Contrairement à ce que font certains refuges dans les grands centres urbains, il n’y a pas d’autobus qui sillonnera les rues de Trois-Rivières pour s’assurer qu’aucun sans-abri ne soit contraint de passer la nuit dehors. Le Centre Le Havre s’assure toutefois de ne refuser personne.

«On a 23 lits et on peut sortir quelques matelas pour dépanner s’il y a plus de gens qui demandent à être hébergés, explique Michel Prescott, intervenant au Centre Le Havre. Quand une personne a besoin d’aide pour plus longtemps, on va lui trouver une autre ressource, mais on n’a jamais refusé personne en 30 ans que je suis là.»

Malgré le froid qui s’est installé ces derniers jours dans la région, l’organisme trifluvien n’a pas vu de hausse marquée de son achalandage pendant la fin de semaine, selon une de ses intervenantes. Si elle devait arriver à pleine capacité, la ressource en hébergement a cependant d’autres solutions de rechange.

«On n’a pas plus de demandes quand il fait froid, mais on est plus vigilants, on s’assure de ne laisser personne se débrouiller dehors, indique M. Prescott. À l’occasion, on demande à d’autres organismes s’ils peuvent héberger temporairement des gens, quand nos chambres sont pleines.»

L’organisme reçoit entre 80 et 100 demandes d’hébergement chaque mois, été comme hiver, selon M. Prescott.

Du côté du centre d’hébergement le Hamac, à Shawinigan, on ne met pas non plus sur pied d’initiatives particulières lors de grands froids. Cependant, les règles et conditions pour accueillir des personnes en situation d’itinérance ou de crise sont assouplies. «Il y a un assouplissement des contraintes par temps de grand froid, indique Frédéric Trudel, directeur général du Centre Roland-Bertrand, qui gère le Hamac.
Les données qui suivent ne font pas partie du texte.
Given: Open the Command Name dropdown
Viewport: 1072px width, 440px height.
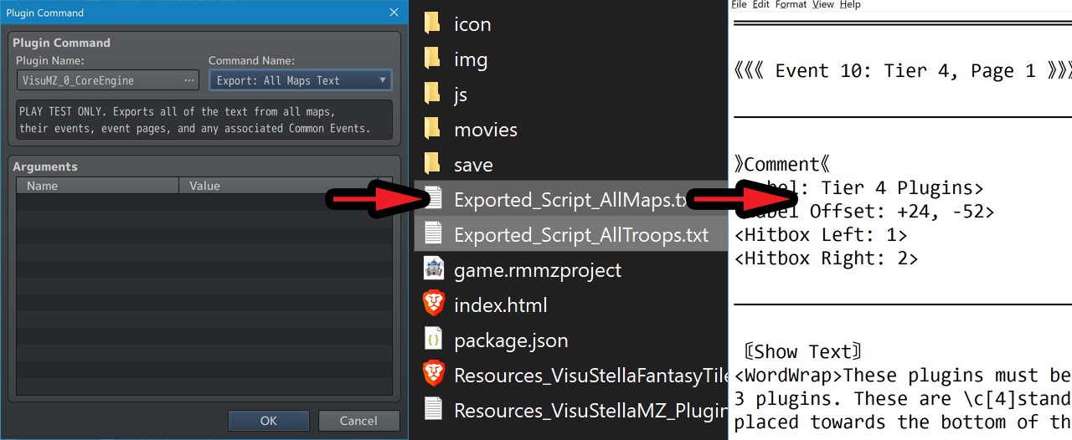Looking at the screenshot, I should click(x=300, y=80).
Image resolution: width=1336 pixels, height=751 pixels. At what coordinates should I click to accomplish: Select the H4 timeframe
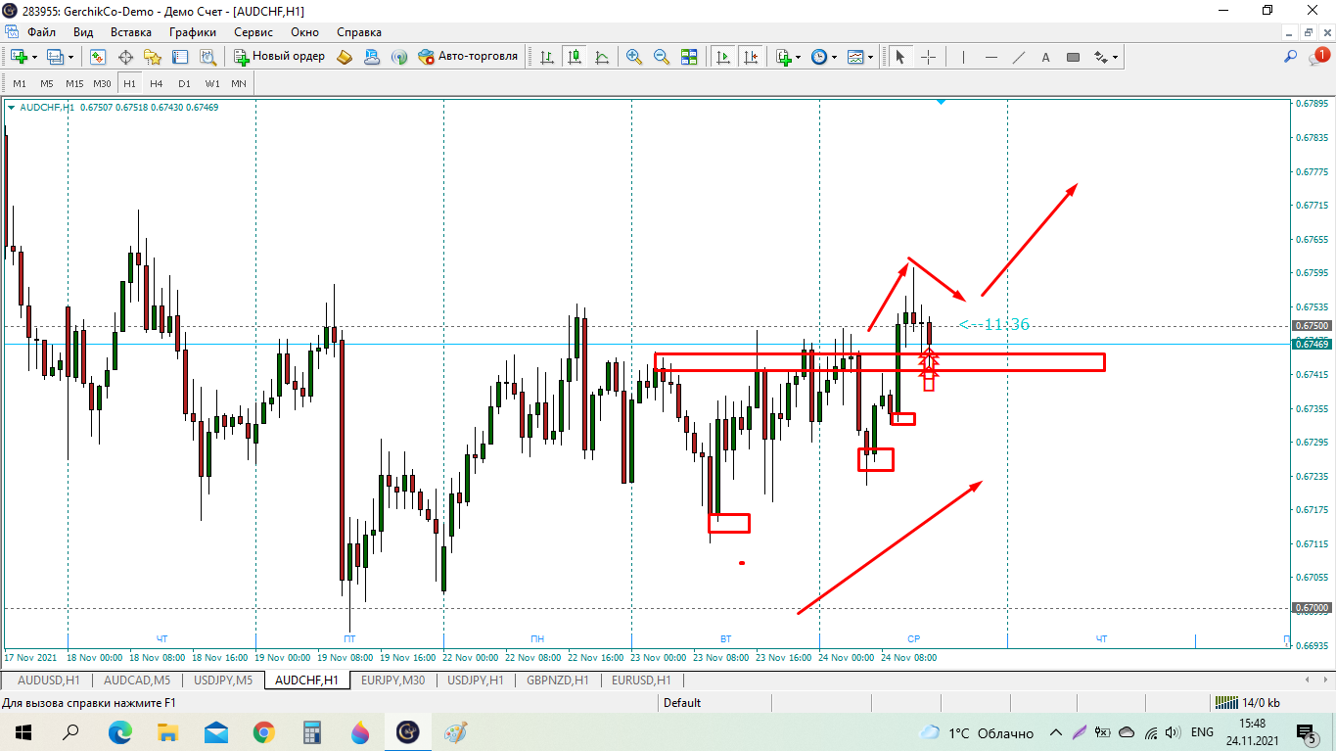(157, 83)
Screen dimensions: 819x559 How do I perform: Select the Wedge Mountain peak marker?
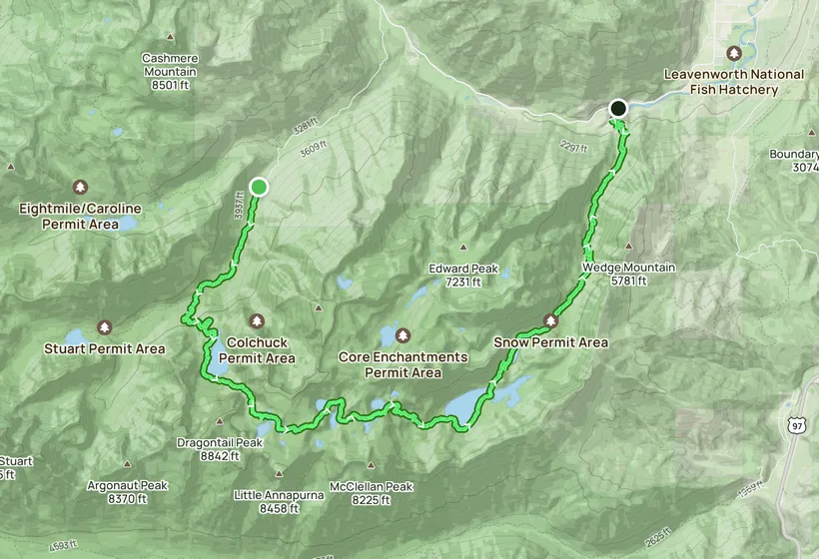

Par exemple, quelqu’un qui aurait eu un comportement inadéquat ou qui utilise la ressource trop souvent, d’ordinaire, pourrait être refusé, mais là, on ne le fait pas.»

Moins spacieux que le Havre, le Hamac dispose de huit places pour dormir, une capacité qui peut être étirée à dix places en cas de besoin. Ces places ont d’ailleurs été très convoitées en décembre, selon M. Trudel. Ce dernier n’avait toutefois pas encore de statistiques pour la première moitié du mois de janvier.